— TASK BRIEF —
Set every line of the listing down again, keeping it identical.
[SUPPLIED INFORMATION]
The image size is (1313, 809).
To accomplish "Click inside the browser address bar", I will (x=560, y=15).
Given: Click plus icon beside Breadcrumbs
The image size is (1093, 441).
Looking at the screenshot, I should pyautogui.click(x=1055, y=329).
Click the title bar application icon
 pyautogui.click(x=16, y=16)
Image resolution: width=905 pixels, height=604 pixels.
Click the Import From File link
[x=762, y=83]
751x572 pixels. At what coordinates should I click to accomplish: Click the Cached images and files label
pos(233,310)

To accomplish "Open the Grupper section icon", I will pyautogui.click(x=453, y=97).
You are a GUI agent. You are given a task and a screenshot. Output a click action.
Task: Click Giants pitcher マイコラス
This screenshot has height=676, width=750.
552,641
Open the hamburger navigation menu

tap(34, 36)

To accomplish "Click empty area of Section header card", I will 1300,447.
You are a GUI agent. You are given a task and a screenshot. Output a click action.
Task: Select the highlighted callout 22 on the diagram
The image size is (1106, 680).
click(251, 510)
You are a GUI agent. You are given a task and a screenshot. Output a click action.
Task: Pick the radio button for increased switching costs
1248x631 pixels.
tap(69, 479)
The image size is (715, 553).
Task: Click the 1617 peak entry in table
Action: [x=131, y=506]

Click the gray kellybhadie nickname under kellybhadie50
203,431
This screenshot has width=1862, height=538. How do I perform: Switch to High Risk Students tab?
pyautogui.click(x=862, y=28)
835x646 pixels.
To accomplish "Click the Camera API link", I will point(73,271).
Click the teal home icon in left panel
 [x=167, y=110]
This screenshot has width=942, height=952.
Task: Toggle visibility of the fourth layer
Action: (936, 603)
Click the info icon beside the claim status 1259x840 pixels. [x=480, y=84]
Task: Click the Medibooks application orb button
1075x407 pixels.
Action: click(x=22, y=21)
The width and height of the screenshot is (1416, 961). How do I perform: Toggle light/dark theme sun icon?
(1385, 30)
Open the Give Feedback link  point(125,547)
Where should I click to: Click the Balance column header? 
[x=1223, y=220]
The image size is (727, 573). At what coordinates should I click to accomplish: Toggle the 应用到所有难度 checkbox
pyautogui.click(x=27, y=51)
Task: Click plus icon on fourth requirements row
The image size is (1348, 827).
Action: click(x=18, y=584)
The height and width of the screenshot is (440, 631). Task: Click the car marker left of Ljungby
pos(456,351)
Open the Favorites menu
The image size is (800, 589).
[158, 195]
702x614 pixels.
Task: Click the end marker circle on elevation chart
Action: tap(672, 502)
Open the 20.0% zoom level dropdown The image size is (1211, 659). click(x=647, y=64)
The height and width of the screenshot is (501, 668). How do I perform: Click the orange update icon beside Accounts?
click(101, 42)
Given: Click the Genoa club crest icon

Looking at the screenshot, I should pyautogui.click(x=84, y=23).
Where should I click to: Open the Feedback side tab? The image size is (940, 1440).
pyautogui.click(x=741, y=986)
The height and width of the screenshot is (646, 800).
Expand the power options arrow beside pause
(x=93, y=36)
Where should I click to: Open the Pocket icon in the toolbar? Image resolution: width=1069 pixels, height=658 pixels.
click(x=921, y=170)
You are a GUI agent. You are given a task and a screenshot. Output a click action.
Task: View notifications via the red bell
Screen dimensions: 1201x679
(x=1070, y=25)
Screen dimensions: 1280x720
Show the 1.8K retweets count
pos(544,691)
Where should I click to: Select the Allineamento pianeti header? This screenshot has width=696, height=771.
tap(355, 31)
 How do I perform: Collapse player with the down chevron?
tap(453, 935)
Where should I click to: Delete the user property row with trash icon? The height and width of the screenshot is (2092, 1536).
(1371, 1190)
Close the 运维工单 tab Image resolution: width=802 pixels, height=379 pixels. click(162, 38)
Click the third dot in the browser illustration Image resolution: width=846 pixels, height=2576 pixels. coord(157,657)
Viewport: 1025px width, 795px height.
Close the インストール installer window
[/SUPPLIED INFORMATION]
— ANSWER BOX —
The image size is (1313, 809).
To accomplish "Click inside the browser address bar", I will (x=560, y=15).
Given: Click plus icon beside Breadcrumbs
The image size is (1093, 441).
Looking at the screenshot, I should pyautogui.click(x=1055, y=329).
Click the title bar application icon
 pyautogui.click(x=16, y=16)
Image resolution: width=905 pixels, height=604 pixels.
Click the Import From File link
[x=762, y=83]
751x572 pixels. At what coordinates should I click to accomplish: Click the Cached images and files label
pos(233,310)

To accomplish "Open the Grupper section icon", I will pyautogui.click(x=453, y=97).
You are a GUI agent. You are given a task and a screenshot. Output a click action.
Task: Click Giants pitcher マイコラス
This screenshot has height=676, width=750.
552,641
Open the hamburger navigation menu

tap(34, 36)

To accomplish "Click empty area of Section header card", I will 1300,447.
You are a GUI agent. You are given a task and a screenshot. Output a click action.
Task: Select the highlighted callout 22 on the diagram
The image size is (1106, 680).
click(251, 510)
You are a GUI agent. You are given a task and a screenshot. Output a click action.
Task: Pick the radio button for increased switching costs
1248x631 pixels.
tap(69, 479)
The image size is (715, 553).
Task: Click the 1617 peak entry in table
Action: [x=131, y=506]

Click the gray kellybhadie nickname under kellybhadie50
203,431
This screenshot has width=1862, height=538. How do I perform: Switch to High Risk Students tab?
pyautogui.click(x=862, y=28)
835x646 pixels.
To accomplish "Click the Camera API link", I will point(73,271).
Click the teal home icon in left panel
 [x=167, y=110]
This screenshot has width=942, height=952.
Task: Toggle visibility of the fourth layer
Action: (936, 603)
Click the info icon beside the claim status 1259x840 pixels. [x=480, y=84]
Task: Click the Medibooks application orb button
1075x407 pixels.
Action: click(x=22, y=21)
The width and height of the screenshot is (1416, 961). How do I perform: Toggle light/dark theme sun icon?
(1385, 30)
Open the Give Feedback link  point(125,547)
Where should I click to: Click the Balance column header? 
[x=1223, y=220]
The image size is (727, 573). At what coordinates should I click to accomplish: Toggle the 应用到所有难度 checkbox
pyautogui.click(x=27, y=51)
Task: Click plus icon on fourth requirements row
The image size is (1348, 827).
Action: click(x=18, y=584)
The height and width of the screenshot is (440, 631). Task: Click the car marker left of Ljungby
pos(456,351)
Open the Favorites menu
The image size is (800, 589).
[158, 195]
702x614 pixels.
Task: Click the end marker circle on elevation chart
Action: tap(672, 502)
Open the 20.0% zoom level dropdown The image size is (1211, 659). click(x=647, y=64)
The height and width of the screenshot is (501, 668). How do I perform: Click the orange update icon beside Accounts?
click(101, 42)
Given: Click the Genoa club crest icon

Looking at the screenshot, I should pyautogui.click(x=84, y=23).
Where should I click to: Open the Feedback side tab? The image size is (940, 1440).
pyautogui.click(x=741, y=986)
The height and width of the screenshot is (646, 800).
Expand the power options arrow beside pause
(x=93, y=36)
Where should I click to: Open the Pocket icon in the toolbar? Image resolution: width=1069 pixels, height=658 pixels.
click(x=921, y=170)
You are a GUI agent. You are given a task and a screenshot. Output a click action.
Task: View notifications via the red bell
Screen dimensions: 1201x679
(x=1070, y=25)
Screen dimensions: 1280x720
Show the 1.8K retweets count
pos(544,691)
Where should I click to: Select the Allineamento pianeti header? This screenshot has width=696, height=771.
tap(355, 31)
 How do I perform: Collapse player with the down chevron?
tap(453, 935)
Where should I click to: Delete the user property row with trash icon? The height and width of the screenshot is (2092, 1536).
(1371, 1190)
Close the 运维工单 tab Image resolution: width=802 pixels, height=379 pixels. click(162, 38)
Click the third dot in the browser illustration Image resolution: width=846 pixels, height=2576 pixels. coord(157,657)
Viewport: 1025px width, 795px height.
Close the インストール installer window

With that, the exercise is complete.